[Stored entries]
________________
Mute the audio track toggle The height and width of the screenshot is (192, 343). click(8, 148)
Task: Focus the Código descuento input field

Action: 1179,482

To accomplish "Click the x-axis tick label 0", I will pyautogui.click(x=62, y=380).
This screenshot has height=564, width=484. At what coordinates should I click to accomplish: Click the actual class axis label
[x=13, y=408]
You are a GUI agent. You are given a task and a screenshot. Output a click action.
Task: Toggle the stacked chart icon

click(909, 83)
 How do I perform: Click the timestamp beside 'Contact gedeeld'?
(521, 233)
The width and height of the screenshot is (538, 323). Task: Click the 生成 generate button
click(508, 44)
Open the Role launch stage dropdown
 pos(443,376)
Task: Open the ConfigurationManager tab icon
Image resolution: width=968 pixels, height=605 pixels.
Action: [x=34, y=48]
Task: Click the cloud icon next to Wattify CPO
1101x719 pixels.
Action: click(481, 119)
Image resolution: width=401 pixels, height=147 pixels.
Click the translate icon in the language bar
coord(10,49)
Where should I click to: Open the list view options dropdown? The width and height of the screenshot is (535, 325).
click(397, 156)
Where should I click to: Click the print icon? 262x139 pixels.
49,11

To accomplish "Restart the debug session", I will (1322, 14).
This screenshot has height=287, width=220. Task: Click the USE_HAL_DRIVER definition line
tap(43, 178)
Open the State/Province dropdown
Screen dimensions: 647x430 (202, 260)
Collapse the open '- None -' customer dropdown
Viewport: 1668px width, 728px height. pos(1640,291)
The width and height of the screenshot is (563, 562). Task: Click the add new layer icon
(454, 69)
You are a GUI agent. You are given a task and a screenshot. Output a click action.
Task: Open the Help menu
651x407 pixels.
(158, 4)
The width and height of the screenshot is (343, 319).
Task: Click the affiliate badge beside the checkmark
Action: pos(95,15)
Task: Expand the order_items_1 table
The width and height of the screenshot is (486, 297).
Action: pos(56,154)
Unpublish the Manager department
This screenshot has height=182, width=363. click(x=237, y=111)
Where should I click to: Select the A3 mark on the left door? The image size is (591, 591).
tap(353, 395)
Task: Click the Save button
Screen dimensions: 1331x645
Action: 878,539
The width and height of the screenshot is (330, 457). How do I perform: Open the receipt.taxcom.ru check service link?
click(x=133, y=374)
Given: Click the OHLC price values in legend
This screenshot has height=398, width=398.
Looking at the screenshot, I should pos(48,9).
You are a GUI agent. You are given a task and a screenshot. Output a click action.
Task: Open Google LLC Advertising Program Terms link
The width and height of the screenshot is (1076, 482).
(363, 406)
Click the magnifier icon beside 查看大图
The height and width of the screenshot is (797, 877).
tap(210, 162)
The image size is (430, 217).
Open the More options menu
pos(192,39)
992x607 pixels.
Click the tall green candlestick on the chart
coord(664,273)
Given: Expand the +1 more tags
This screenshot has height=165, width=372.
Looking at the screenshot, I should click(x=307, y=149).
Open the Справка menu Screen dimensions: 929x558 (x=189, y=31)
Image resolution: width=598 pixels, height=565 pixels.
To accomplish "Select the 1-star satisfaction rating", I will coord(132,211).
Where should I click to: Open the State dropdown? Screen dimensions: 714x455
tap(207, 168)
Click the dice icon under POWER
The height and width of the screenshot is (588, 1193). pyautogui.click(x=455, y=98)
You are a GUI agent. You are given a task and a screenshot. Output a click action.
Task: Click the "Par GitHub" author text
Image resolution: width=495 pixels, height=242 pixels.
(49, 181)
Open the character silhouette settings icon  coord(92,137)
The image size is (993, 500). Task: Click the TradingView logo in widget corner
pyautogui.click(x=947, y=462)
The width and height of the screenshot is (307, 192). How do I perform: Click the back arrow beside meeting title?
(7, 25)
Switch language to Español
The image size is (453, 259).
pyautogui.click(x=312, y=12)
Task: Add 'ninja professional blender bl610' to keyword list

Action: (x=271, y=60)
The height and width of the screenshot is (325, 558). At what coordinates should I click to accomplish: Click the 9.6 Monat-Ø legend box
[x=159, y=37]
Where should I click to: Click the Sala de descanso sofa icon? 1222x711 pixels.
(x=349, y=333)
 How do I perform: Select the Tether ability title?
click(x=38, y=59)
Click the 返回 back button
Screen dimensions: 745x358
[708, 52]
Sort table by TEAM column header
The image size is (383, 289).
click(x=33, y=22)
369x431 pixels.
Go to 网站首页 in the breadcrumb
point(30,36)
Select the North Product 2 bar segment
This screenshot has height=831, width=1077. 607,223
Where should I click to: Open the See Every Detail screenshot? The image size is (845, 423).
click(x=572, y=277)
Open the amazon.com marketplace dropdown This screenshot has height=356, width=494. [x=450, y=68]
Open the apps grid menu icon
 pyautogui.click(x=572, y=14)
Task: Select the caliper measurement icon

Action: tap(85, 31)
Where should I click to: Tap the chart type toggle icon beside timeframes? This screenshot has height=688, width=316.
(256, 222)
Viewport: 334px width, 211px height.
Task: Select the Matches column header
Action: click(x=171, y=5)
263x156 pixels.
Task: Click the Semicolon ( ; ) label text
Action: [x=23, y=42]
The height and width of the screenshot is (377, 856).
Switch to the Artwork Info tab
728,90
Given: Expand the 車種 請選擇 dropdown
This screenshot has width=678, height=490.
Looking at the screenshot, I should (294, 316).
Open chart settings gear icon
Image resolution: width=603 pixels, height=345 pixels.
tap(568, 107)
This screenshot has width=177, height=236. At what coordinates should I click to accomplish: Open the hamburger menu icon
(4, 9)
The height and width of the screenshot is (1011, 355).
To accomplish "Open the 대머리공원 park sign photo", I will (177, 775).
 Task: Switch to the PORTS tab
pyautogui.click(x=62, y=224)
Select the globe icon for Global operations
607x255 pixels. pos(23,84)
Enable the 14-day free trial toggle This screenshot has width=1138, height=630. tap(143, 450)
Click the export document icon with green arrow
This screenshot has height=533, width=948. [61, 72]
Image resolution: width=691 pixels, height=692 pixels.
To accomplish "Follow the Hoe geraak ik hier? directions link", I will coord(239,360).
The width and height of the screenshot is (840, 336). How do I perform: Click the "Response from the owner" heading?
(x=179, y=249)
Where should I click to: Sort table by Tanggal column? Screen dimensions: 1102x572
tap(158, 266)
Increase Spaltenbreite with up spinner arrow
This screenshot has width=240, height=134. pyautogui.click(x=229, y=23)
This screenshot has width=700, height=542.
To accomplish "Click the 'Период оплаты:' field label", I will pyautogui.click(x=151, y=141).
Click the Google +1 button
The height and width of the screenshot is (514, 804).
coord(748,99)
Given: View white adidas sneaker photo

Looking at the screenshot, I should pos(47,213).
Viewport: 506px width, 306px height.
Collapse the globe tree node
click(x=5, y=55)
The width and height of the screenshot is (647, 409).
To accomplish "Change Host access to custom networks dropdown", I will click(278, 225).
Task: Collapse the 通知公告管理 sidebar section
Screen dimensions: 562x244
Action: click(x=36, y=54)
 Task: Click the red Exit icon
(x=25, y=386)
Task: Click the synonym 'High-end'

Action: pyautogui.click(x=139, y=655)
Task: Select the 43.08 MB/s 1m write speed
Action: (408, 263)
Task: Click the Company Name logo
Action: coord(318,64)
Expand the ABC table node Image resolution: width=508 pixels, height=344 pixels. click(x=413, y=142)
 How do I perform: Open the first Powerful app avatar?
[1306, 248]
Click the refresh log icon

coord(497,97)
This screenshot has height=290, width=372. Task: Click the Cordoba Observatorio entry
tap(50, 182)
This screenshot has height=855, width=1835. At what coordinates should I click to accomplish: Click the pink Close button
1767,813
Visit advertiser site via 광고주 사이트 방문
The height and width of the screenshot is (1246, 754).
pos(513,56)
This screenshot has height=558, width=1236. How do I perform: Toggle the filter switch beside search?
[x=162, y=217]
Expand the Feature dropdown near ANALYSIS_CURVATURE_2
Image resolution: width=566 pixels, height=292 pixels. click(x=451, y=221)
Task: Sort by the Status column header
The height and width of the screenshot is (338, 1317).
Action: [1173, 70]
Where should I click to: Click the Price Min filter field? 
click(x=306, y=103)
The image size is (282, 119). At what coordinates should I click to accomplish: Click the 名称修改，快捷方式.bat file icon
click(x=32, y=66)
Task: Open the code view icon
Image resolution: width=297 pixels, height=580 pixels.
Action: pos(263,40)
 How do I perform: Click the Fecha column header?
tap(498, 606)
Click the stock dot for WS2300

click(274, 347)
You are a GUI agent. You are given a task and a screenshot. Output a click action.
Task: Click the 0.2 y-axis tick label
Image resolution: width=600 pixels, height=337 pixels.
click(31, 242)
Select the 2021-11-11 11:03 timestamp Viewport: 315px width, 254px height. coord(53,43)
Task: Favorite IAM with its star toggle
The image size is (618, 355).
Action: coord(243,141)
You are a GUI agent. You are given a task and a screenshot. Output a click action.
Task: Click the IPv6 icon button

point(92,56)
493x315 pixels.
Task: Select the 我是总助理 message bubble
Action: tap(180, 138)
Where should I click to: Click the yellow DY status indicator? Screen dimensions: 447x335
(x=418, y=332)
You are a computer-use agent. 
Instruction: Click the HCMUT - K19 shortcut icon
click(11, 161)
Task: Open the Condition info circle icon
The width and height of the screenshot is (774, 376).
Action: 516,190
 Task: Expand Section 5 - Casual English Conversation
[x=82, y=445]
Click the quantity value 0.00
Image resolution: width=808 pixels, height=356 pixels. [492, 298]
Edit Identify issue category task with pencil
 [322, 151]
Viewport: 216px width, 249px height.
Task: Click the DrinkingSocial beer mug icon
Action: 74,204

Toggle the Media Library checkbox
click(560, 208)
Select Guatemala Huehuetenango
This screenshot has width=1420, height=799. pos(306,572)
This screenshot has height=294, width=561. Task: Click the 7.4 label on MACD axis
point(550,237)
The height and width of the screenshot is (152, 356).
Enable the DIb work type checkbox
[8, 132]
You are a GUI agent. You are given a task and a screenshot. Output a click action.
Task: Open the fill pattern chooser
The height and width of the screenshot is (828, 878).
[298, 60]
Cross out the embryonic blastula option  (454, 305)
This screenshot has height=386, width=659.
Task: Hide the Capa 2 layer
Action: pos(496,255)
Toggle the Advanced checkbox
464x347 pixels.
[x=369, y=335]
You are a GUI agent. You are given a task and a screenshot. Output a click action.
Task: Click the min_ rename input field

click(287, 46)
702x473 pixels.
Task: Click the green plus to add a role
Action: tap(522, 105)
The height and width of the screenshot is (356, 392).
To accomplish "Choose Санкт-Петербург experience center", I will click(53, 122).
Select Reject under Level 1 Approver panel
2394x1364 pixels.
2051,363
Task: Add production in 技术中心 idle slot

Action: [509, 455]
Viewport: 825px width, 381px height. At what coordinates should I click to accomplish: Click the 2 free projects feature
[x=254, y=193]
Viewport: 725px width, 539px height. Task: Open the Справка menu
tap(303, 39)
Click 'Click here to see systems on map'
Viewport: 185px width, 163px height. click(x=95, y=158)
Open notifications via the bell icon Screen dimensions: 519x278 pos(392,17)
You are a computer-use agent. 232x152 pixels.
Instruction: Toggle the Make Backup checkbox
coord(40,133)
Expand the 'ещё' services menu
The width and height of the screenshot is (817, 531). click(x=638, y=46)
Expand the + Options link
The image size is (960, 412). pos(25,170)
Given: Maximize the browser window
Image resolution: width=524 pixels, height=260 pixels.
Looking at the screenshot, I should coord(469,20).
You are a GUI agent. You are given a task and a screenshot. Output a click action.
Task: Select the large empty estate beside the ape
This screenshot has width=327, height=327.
________________
ACTIVITY —
From the data above, work out how many lines hold "computer". Answer with the number alone.

ANSWER TO THE EXERCISE —
2